▶ _EXERCISE GOAL_
Write out the data from the line that contains "At what coordinates should I click to accomplish: Select" through the line that contains "[x=570, y=51]", leaving the pictures out.

--- start INPUT RECORDS ---

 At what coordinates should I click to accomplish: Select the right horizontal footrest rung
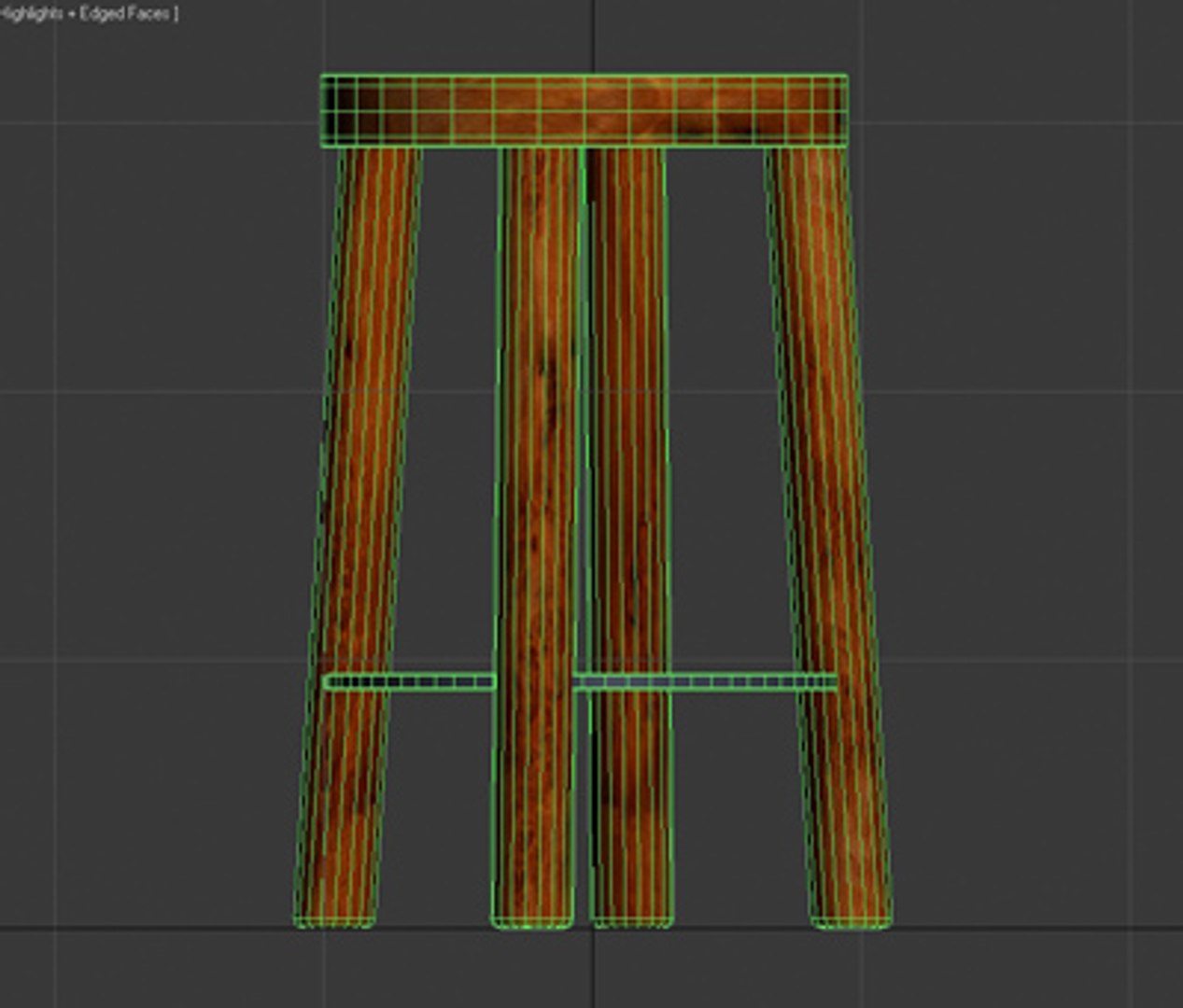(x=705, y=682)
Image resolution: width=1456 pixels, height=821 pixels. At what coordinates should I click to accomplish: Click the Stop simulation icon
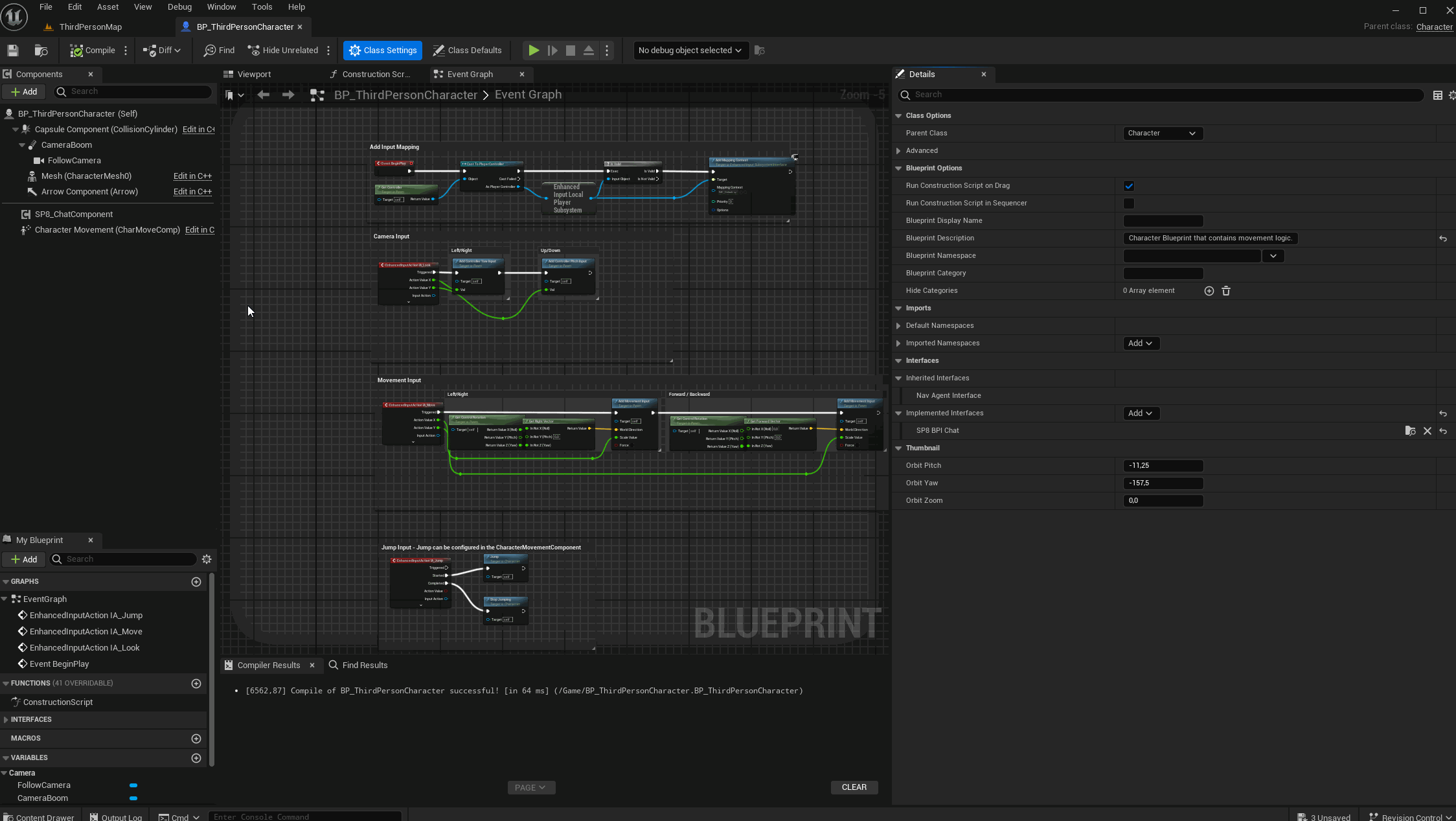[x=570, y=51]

--- end INPUT RECORDS ---
--- start INPUT RECORDS ---

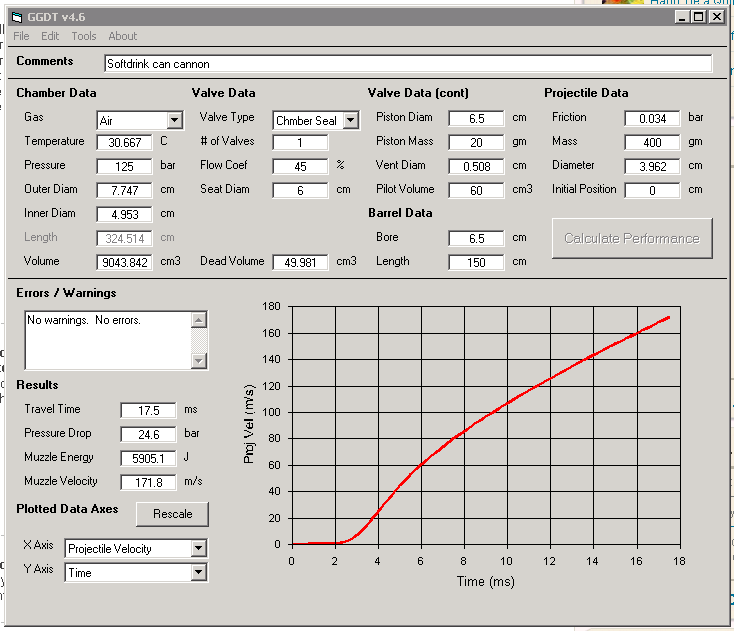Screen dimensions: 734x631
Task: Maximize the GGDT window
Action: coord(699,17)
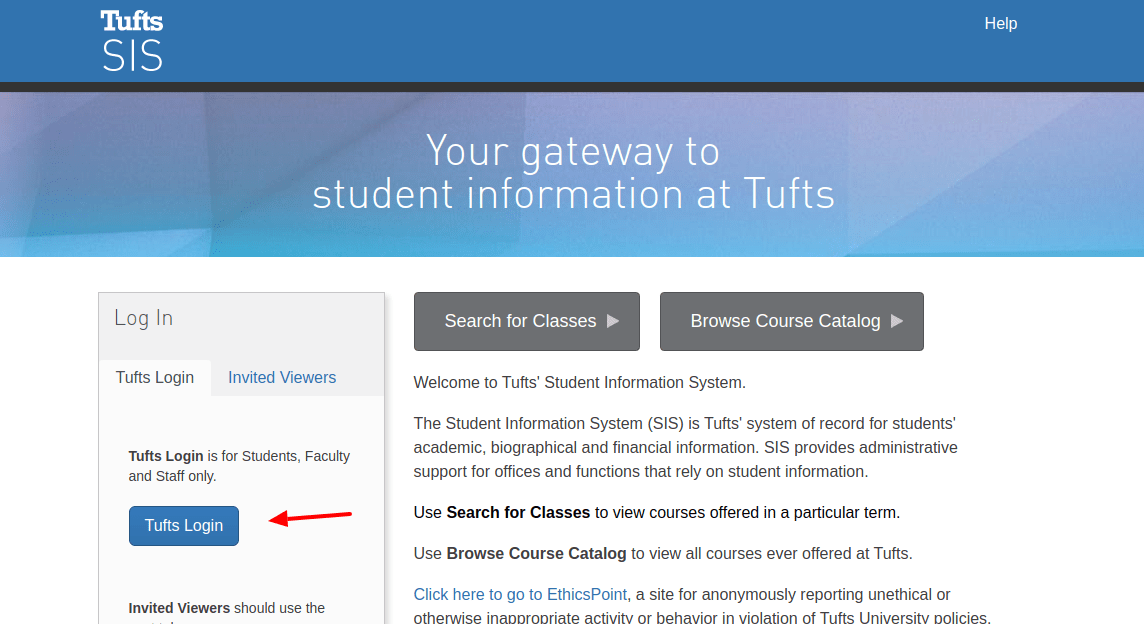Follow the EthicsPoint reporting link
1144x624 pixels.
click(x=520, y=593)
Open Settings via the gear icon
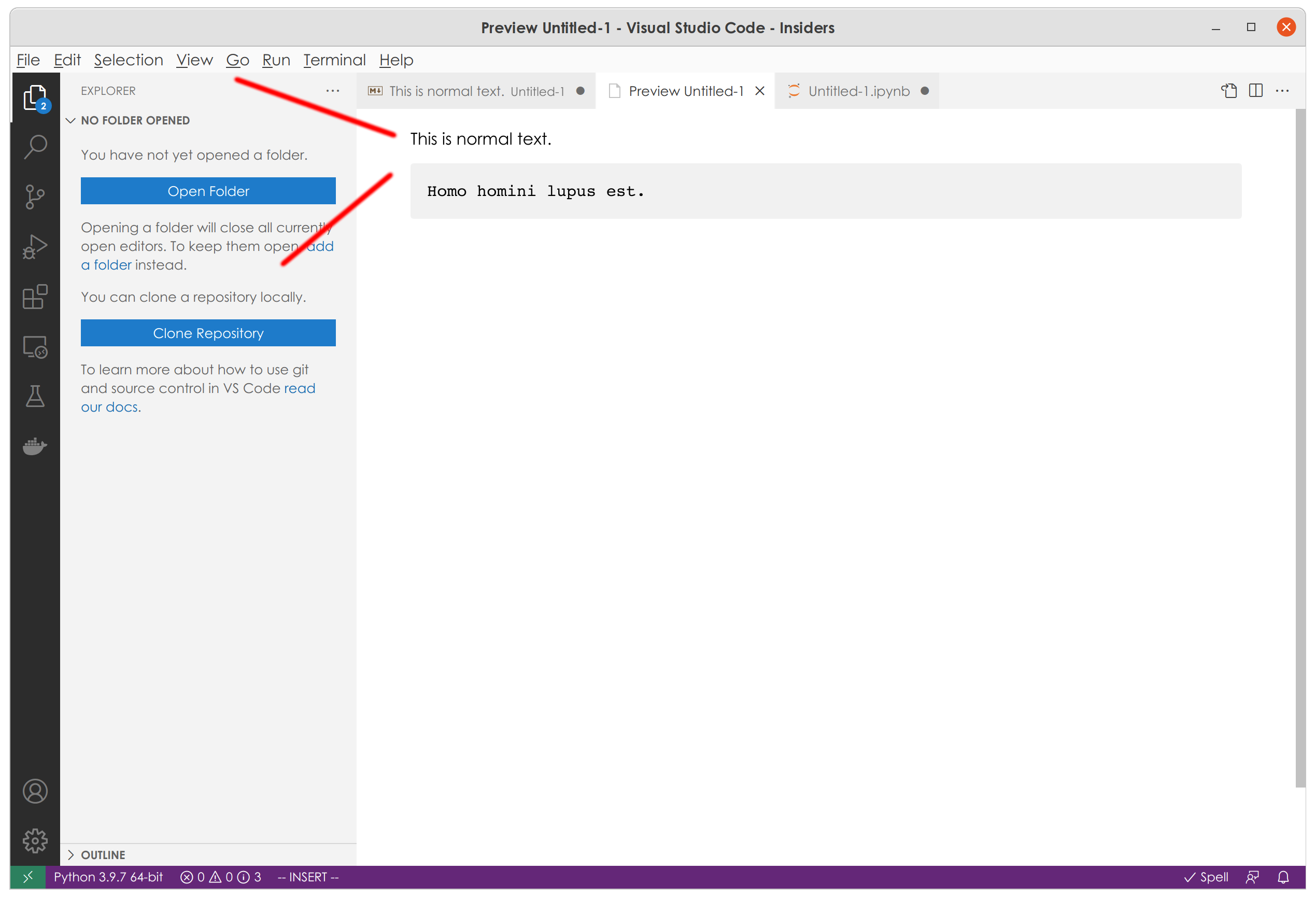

--- end INPUT RECORDS ---

▶ _RESPONSE_
 At what coordinates should I click to accomplish: Select the right horizontal footrest rung
(x=705, y=682)
Image resolution: width=1456 pixels, height=821 pixels. At what coordinates should I click to accomplish: Click the Stop simulation icon
[x=570, y=51]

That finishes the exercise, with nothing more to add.